Seit sie in allen Umfragen führt, versucht Meloni, auffällig moderat zu wirken. In ihrer jüngst erschienenem Biographie Io sono Giorgia stellt sie sich vor allem als dynamische Frau und Mutter dar und legt Wert darauf, aus einer "ganz normalen Familie" zu stammen, schildert das schwierige Verhältnis zum Vater und dass sie als Übergewichtige in der Schule verspottet worden sei. Sie trägt gerne dick auf - sowohl beim Lippenstift als in ihren politischen Parolen und zeigt bei ihren Auftritten gerne ein kleines Transparent, das die Quintessenz ihrer Weltanschauung in drei Begriffen zusammenfasst: dio, patria e famiglia - eine Art Rückkehr ins vorige Jahrhundert.  An ihrem ausgeprägten Nationalbewusstsein lässt sie freilich nie Zweifel aufkommen: sono sempre, ovunque e prima di tutto italiana. Dem entspricht ihre Distanz zur Europäischen Union, der sie weitgehend ablehnend bis spektisch gegenübersteht. Die bevormunde Italien seit Jahrzehnten und verhindere eine eigenständige und unabhängige Politik Roms.  

Die tiefe Abneigung gegen die EU war in in der italienischen Rechten schon immer stark verankert. Italien opfere damit seine Souveränität und setzte sich der Fremdbestimmung aus.

Besonders die Einheitswährung gilt ihr als rotes Tuch: "La bassa crescita è colpa della gestione di una moneta unica pessima" der Bürokraten aus Brüssel. Die "Masseininvasion von Migranten" und die "Islamisierung unserer christlichen Identität" wertet sie als bedrohliche Gefahren für die Halbinsel. In der EU sieht sie einen Angriff auf die "Souveränität Italiens". Das geringe Wachstum Italiens wiederum sei eine Folge der ungeliebten und von Brüssel aufgezwungenen Einheitswährung: "La bassa crescita è colpa della gestione di una moneta unica pessima."

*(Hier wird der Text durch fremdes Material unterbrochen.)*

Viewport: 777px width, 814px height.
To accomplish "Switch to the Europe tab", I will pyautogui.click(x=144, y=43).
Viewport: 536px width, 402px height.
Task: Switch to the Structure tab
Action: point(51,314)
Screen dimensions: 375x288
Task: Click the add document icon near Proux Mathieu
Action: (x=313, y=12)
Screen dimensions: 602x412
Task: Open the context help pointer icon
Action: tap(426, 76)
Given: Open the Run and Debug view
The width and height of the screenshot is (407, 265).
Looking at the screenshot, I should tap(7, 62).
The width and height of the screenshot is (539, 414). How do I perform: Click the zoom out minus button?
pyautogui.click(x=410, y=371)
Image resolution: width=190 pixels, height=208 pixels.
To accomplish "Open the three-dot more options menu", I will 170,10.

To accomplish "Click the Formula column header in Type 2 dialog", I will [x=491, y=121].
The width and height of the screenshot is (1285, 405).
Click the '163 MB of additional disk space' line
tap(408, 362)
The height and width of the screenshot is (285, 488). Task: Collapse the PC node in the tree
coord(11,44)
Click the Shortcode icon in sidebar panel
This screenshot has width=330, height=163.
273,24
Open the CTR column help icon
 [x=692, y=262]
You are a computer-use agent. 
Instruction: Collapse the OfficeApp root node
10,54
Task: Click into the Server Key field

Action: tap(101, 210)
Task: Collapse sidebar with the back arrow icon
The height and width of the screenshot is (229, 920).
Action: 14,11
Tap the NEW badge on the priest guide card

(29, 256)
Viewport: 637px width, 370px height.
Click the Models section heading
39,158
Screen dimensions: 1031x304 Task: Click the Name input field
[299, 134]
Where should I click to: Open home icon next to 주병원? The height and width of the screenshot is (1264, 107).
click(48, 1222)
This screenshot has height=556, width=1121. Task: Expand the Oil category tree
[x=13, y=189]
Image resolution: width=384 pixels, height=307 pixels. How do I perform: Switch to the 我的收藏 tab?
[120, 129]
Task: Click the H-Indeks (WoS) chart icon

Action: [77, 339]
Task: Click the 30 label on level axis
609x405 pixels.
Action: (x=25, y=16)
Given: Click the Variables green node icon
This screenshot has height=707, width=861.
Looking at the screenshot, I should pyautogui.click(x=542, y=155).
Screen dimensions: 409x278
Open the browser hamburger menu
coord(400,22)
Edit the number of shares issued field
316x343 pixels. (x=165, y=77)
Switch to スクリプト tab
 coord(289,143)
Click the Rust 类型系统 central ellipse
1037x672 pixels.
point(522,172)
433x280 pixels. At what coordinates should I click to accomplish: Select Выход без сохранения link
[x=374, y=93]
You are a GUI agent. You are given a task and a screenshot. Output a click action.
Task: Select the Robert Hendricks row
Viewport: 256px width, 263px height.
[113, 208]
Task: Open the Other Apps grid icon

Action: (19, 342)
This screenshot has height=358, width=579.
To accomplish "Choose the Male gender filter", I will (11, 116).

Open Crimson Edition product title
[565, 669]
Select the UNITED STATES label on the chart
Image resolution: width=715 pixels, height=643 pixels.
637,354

Der Fd'I-Senator Andrea De Bertoldi sieht in Draghis recovery found gar ein "manuale della banalità". Die tiefe Abneigung gegen die EU war in in der italienischen Rechten schon immer stark verankert. Italien opfere damit seine Souveränität und setzte sich der Fremdbestimmung aus. War Draghi für Brüssel ein Garant für Stabilität, so gilt das für Meloni in keiner Weise. Kein Zweifel: mit ihrem Einzug  in den römischen Chigi-Palast wird man in etlichen Hauptstädten Europas Roms Entscheidungen mit grosser Aufmerksamkeit und kritischem Blick verfolgen. Und jede unliebsame Entscheidung könnte sich unmittelbar an den Börsen auswirken.